* _Exercise aim_: Transcribe exactly the entries from the "500x388 pixels." line to the end, both included, minus pictures.

===============

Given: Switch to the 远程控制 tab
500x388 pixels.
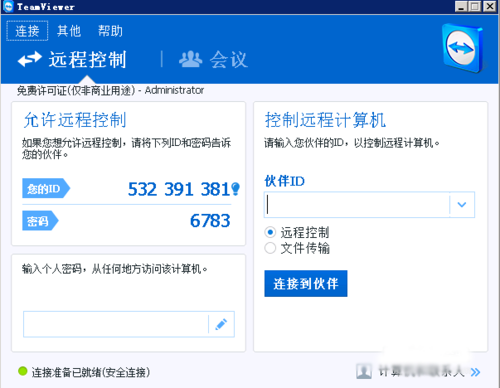Looking at the screenshot, I should (x=72, y=60).
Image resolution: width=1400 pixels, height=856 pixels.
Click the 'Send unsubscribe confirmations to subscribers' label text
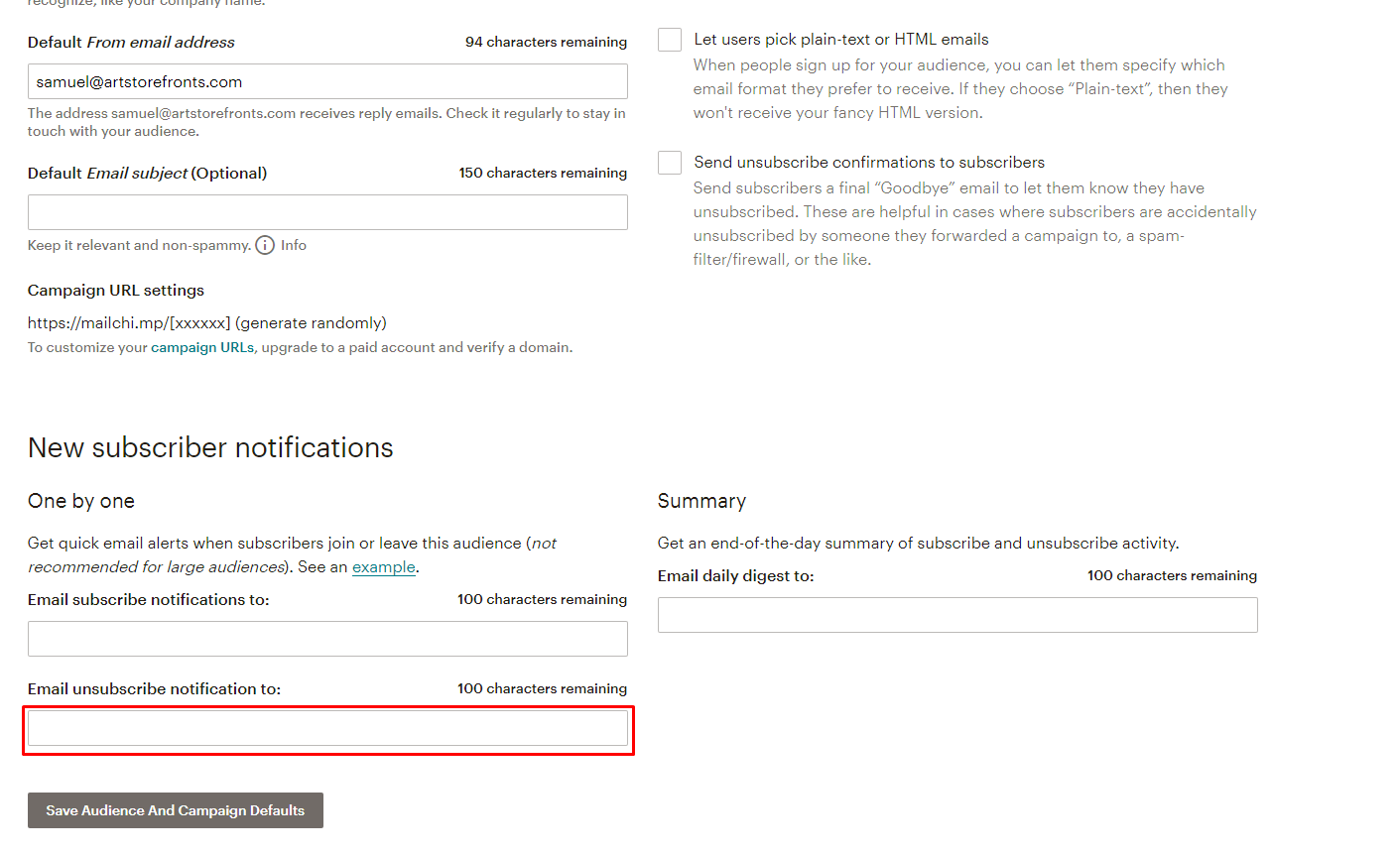(x=869, y=163)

===============

* _Response area_:
500x388 pixels.
Looking at the screenshot, I should (x=72, y=60).
Image resolution: width=1400 pixels, height=856 pixels.
Click the 'Send unsubscribe confirmations to subscribers' label text
(x=869, y=163)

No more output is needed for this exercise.